# Bluray players getting smaller and smaller



## tonyvdb (Sep 5, 2007)

I just bought a refurbished Panasonic 220 bluray player, wow are they ever getting small. the weight is good (almost 7lbs) I guess its to save on cost but it makes it hard to place under any other components in a rack.


----------



## bxbigpipi (Feb 2, 2012)

That's why you have to get an Oppo! They are built to last and they are component sized. It will fit nicely in a rack.


----------



## tonyvdb (Sep 5, 2007)

lll tell you the Panasonic 220 is a super player for the money (it was given the C-Net editors choice award) . the playback quality of DVDs and Bluray is excellent its load time is very quick loading times.
I agree that if I had the money OPPO would be in my system but its too much.


----------



## bxbigpipi (Feb 2, 2012)

You are correct tony, that Panny is a great player!! I was only referring to the size and build of the Oppo. They are making the players smaller and smaller.


----------



## tonyvdb (Sep 5, 2007)

I expect that at some point the players will be as small as the portable CD Walkman we used to carry around with us although I shudder to think of what the longevity and quality will be like if they get that small. I still have my portable CD player made by RioVolt that played CDs as well as burned mp3 CDrs. and it still works.


----------



## RBTO (Jan 27, 2010)

I know you're pain Tony. I got the same player this summer to replace a non-3D Panny, and my sat receiver is too big to sit on top now (no other option), so I plan to make an oak upsidedown U shelf to go over the player just so I put my sat receiver on it. The heft of the old player made me wonder too, since the new one is a flea-weight in comparison. I liked the form factor of the older BD35/60 players and the BDT220 is just a bit too small in my opinion, but performance is what counts, I guess, and that seems to still be there. I really like the fact that it plays so many formats, including mp3s from DVDs and thumbdrives. It will even play from an external hard drive plugged into the USB port (I think there is some top limit on memory size there).


----------



## Osage_Winter (Apr 8, 2010)

I know exactly what you mean -- and hence, as was stated, why I love the aesthetics of my Oppo BDP-83...

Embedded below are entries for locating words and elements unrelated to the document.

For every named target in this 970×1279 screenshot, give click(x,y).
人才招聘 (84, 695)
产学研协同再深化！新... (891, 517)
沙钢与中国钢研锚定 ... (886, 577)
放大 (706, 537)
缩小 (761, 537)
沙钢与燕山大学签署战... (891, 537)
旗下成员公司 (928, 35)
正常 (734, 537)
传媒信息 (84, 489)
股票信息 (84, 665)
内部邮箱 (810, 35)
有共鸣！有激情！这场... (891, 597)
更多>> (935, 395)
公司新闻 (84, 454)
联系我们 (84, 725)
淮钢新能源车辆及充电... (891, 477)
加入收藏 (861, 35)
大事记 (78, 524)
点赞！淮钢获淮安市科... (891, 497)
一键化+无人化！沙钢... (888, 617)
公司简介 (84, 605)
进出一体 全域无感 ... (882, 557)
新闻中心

Indeed, all the players today look like disposable, plastic wedges you just slip inside your media cabinet or something with no real purpose; the Oppos continue the component look with real brushed aluminum faceplates (LOVE that feature on all electroncs) and somewhat beefy chassis dimensions that make them look and feel like "standard" old-school components. The problem is also that everything is moving towards this "streaming/clouding/internet" etc. trend in entertainment and thus in electronics, and no one sits down to actually WATCH a motion picture in a living room anymore. It's like the BD players have no real purpose unless they're bogged down with interactive/online features and the like, but to me, that's not the point of placing a physical disc in a media player -- I want to be engaged in the film, with full lossless audio and high definition video, uncompressed and untouched by some digital download or streaming method. And that's the direction all the players from the major mames have been taking.

This "seriousness of purpose" Oppo continues to build into their players is the reason why I'd stick with this brand -- sure, there are still companies such as Denon who build oversized monsters of flagship players for $2K that look tons more purposeful than your $200 Panasonics or Sonys or Samsungs that look like you can slip them in your wallet they're so narrow, but most people can't afford that, and Oppo brings it within reason at the sweet spot of $500...:T


----------



## bxbigpipi (Feb 2, 2012)

Osage I agree with you 100%!


----------



## Osage_Winter (Apr 8, 2010)

^^^

:T:T:T


----------